И заплакал я тогда, облобызал его.
— Одно решите мне, одно! — сказал он мне (точно от меня теперь всё и зависело), — жена, дети! Жена умрет, может быть, с горя, а дети хоть и не лишатся дворянства и имения, — но дети варнака, и навек. А память-то, память какую в сердцах их по себе оставлю!
Молчу я.
— А расстаться-то с ними, оставить навеки? Ведь навек, навек!
Сижу я, молча про себя молитву шепчу. Встал я наконец, страшно мне стало.
— Что же? — смотрит на меня.
— Идите, — говорю, — объявите людям.
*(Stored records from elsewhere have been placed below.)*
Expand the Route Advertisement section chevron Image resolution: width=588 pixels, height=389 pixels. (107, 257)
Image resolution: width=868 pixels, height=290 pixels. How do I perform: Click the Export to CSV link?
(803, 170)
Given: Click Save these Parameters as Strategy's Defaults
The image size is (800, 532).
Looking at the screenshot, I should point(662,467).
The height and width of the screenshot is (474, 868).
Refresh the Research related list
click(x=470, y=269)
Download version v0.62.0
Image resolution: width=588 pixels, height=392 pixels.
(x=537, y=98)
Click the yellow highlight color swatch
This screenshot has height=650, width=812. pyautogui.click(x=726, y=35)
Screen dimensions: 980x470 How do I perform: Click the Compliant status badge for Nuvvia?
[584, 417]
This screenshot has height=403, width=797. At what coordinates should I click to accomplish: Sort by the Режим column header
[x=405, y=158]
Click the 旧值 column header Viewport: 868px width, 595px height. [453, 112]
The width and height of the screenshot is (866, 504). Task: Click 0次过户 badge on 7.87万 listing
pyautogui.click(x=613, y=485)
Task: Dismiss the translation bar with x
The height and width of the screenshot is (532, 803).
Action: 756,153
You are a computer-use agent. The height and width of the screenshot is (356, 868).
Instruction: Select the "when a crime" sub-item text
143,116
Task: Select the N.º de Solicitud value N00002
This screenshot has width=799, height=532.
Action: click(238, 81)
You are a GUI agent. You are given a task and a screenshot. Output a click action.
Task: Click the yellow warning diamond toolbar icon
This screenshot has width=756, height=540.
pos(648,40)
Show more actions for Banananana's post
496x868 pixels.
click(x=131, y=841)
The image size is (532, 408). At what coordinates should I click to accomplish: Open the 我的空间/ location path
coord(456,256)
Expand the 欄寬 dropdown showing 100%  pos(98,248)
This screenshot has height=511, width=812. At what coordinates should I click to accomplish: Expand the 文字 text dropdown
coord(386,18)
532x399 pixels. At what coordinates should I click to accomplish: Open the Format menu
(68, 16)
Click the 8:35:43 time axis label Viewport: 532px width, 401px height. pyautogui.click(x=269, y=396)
Всё минется, одна правда останется. Дети поймут, когда вырастут, сколько в великой решимости вашей было великодушия.
Ушел он тогда от меня как бы и впрямь решившись. Но всё же более двух недель потом ко мне ходил, каждый вечер сряду, всё приготовлялся, всё не мог решиться. Измучил он мое сердце. То приходит тверд и говорит с умилением:
— Знаю, что наступит рай для меня, тотчас же и наступит, как объявлю. Четырнадцать лет был во аде. Пострадать хочу. Приму страдание и жить начну. Не правдой свет пройдешь, да назад не воротишься. Теперь не только ближнего моего, но и детей моих любить не смею. Господи, да ведь поймут же дети, может быть, чего стоило мне страдание мое, и не осудят меня! Господь не в силе, а в правде.
— Поймут все подвиг ваш, — говорю ему, — не сейчас, так потом поймут, ибо правде послужили, высшей правде, неземной…
И уйдет он от меня как бы утешенный, а назавтра вдруг опять приходит злобный, бледный, говорит насмешливо:
— Каждый раз, как вхожу к вам, вы смотрите с таким любопытством: «Опять, дескать, не объявил?» Подождите, не презирайте очень. Не так ведь оно легко сделать, как вам кажется. Я, может быть, еще и не сделаю вовсе. Не пойдете же вы на меня доносить тогда, а?
А я, бывало, не только что смотреть с любопытством неразумным, я и взглянуть-то на него боялся. Измучен был я до болезни, и душа моя была полна слез. Ночной даже сон потерял.
— Я сейчас, — продолжает, — от жены. Понимаете ли вы, что такое жена? Детки, когда я уходил, прокричали мне: «Прощайте, папа, приходите скорее с нами „Детское чтение“ читать» * . Нет, вы этого не понимаете! Чужая беда не дает ума.
Сам засверкал глазами, губы запрыгали. Вдруг стукнул о стол кулаком, так что вещи на столе вспрыгнули, — такой мягкий человек, в первый раз с ним случилось.